Nieco wcześniej rynek dowiedział się o tym, że spółka jeszcze w lutym kupiła bitcoiny o równowartości 1,5 miliarda dolarów. To wtedy pojawiły się też pierwsze plotki o tym, że dział prawny firmy stara się o uruchomienie płatności za pomocą kryptowalut.
Tesla akceptuje Dogecoina
Dogecoin to ulubiona kryptowaluta Elona Muska. Cyfrowa moneta, która powstała jako żart, szybko zyskała uznanie szefa Tesli, który lubi droczyć się z internautami.
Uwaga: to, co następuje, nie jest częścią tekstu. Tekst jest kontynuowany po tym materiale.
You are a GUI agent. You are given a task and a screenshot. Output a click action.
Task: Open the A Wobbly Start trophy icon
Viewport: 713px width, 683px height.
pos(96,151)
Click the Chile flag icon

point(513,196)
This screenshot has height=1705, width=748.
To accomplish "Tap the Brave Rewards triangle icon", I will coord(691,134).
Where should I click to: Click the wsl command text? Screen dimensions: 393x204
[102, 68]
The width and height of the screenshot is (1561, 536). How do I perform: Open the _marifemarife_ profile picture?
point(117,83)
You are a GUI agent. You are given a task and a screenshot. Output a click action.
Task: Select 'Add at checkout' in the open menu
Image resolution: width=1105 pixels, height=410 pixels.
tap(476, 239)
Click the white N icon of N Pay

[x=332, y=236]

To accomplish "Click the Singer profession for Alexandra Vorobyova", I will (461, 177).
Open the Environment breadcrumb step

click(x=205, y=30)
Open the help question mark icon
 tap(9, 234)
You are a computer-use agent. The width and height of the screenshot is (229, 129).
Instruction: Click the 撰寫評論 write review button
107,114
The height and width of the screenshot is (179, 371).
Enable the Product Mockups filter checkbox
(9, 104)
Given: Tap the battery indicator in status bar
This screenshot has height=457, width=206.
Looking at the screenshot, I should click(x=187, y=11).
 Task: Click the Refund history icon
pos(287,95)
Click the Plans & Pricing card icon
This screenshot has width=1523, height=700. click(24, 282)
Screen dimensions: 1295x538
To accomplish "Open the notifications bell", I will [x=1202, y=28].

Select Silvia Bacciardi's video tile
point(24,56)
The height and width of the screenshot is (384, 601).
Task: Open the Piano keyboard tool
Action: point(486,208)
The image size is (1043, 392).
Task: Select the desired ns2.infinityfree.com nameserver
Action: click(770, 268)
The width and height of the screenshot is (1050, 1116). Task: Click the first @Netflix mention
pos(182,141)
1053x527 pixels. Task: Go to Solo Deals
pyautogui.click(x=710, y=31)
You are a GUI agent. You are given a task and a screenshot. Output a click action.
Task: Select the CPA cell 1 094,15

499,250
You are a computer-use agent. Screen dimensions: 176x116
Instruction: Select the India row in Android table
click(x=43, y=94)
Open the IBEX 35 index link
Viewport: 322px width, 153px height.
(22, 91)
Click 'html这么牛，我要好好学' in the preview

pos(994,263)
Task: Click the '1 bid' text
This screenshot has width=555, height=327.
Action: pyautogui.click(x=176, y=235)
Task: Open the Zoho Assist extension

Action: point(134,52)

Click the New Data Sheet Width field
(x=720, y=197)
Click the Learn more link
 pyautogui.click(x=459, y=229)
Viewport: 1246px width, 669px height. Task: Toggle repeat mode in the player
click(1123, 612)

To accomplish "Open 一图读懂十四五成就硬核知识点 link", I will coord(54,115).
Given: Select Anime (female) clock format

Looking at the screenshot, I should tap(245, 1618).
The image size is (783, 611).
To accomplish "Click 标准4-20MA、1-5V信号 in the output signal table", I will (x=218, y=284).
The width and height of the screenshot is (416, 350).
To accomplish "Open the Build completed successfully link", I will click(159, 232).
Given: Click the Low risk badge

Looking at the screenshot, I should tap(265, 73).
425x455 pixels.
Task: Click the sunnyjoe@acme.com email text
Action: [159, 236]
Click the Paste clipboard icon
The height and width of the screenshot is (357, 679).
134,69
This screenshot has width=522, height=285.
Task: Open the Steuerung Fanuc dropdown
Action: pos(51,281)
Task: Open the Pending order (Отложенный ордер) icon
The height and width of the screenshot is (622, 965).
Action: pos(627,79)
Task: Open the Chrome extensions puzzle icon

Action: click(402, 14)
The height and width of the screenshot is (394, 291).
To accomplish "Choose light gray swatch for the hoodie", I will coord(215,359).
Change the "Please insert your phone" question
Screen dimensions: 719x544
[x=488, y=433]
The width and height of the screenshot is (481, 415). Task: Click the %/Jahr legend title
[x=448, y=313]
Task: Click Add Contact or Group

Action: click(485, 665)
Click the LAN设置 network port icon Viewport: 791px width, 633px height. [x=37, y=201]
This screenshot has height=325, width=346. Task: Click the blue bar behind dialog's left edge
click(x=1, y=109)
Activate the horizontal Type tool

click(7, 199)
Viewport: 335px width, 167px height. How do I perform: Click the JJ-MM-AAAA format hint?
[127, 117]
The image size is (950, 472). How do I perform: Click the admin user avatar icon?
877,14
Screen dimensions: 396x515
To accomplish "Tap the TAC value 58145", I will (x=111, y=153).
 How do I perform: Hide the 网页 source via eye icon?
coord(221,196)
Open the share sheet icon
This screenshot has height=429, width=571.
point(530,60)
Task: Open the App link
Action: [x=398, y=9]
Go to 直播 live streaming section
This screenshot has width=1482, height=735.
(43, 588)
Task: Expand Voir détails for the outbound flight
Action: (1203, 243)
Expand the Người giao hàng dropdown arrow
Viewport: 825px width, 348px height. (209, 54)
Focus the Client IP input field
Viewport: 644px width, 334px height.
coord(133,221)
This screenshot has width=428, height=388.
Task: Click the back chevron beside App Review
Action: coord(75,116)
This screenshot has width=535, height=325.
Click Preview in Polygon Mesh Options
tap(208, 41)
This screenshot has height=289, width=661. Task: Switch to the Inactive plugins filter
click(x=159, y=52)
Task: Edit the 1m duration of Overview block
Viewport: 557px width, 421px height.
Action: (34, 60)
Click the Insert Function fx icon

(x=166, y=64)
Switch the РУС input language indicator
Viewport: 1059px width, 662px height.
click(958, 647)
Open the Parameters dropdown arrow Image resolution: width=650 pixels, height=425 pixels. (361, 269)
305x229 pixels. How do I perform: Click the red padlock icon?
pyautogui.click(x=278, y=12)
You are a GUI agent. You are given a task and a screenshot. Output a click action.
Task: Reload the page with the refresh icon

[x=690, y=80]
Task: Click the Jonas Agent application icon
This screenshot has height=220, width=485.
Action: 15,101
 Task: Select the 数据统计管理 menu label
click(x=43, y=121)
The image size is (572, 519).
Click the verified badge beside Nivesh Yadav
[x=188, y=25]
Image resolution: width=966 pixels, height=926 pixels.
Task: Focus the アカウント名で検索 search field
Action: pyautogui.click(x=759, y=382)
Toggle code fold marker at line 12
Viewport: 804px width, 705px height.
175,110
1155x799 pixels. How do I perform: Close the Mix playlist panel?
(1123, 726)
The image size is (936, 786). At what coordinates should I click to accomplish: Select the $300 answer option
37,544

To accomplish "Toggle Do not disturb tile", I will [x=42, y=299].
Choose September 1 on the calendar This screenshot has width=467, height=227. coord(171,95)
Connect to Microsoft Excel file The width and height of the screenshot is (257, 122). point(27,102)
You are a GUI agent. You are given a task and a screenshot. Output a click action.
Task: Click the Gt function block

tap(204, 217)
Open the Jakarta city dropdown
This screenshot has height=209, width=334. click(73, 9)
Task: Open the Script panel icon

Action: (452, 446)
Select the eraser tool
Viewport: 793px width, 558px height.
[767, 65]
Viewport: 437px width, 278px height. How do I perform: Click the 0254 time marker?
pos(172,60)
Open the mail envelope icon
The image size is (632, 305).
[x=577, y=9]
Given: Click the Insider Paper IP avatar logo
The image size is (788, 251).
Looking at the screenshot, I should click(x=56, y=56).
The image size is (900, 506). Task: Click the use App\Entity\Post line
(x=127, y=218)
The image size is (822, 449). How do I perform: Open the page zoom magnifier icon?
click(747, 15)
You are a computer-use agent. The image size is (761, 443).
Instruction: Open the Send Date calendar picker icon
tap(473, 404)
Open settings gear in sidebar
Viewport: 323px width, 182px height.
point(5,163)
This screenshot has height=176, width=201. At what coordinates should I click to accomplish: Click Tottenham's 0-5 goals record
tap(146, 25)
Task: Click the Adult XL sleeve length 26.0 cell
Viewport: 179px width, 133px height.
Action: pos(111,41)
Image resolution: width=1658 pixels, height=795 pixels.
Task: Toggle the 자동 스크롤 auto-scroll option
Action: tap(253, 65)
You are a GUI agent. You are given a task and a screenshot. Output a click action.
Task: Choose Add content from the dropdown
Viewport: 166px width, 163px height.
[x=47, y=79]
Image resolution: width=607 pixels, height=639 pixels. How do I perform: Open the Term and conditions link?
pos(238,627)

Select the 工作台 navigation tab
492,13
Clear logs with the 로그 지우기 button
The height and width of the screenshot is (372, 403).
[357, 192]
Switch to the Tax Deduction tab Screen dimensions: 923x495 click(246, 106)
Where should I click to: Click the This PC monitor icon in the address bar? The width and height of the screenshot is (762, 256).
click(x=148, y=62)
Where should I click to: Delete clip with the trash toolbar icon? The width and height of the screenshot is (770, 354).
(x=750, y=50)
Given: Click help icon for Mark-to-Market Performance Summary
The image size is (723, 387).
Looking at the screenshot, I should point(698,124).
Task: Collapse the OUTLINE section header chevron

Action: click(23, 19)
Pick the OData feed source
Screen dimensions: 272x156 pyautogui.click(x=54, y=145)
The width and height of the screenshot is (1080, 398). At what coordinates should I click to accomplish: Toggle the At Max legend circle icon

To właściwie wyłącznie jego uwadze można przypisywać potężne wzrosty cen Dogecoina. Najnowszy tweet miliardera wywołał kolejne szaleństwo na kursie memowej kryptowaluty. Mimo że włączenie transakcji za jej pomocą ma być przeprowadzone tylko w ramach testu, to cena jednego Dogecoina po tej informacji wzrosła aż o 24 proc. i kosztuje już 0,20 dolara za sztukę.
Nie jest to jednak najwyższy kurs Dogecoina w historii. Na początku roku – także dzięki tweetom Elona Muska – waluta kosztowała 0,74 dolara. Miliarder napisał wtedy, że Dogecoin jest „kryptowalutą ludu”.